Task description – What lines below mention the word "will"? Copy each one.

Entries supplied –
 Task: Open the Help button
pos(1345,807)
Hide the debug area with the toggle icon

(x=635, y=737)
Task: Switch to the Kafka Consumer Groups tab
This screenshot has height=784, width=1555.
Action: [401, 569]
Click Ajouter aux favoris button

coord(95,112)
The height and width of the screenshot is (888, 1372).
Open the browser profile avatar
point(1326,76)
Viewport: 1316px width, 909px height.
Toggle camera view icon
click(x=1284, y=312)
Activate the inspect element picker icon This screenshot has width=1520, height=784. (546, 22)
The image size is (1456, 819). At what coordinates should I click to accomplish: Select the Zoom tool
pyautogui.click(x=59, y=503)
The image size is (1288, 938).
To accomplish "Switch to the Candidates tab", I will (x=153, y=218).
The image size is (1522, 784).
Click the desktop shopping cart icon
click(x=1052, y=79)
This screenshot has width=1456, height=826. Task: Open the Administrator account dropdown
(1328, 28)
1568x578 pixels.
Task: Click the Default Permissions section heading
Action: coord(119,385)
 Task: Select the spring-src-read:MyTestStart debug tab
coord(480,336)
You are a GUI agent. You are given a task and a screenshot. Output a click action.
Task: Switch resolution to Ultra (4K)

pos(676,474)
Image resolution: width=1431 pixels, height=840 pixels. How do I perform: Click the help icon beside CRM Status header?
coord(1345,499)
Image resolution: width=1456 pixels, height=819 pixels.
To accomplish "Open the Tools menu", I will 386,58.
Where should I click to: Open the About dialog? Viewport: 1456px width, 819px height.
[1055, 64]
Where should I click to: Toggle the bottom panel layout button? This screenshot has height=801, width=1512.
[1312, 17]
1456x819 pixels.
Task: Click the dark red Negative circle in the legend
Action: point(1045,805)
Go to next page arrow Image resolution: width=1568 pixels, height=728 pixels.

Task response –
To accomplish "Switch to the Candidates tab", I will (x=153, y=218).
To accomplish "Open the Tools menu", I will 386,58.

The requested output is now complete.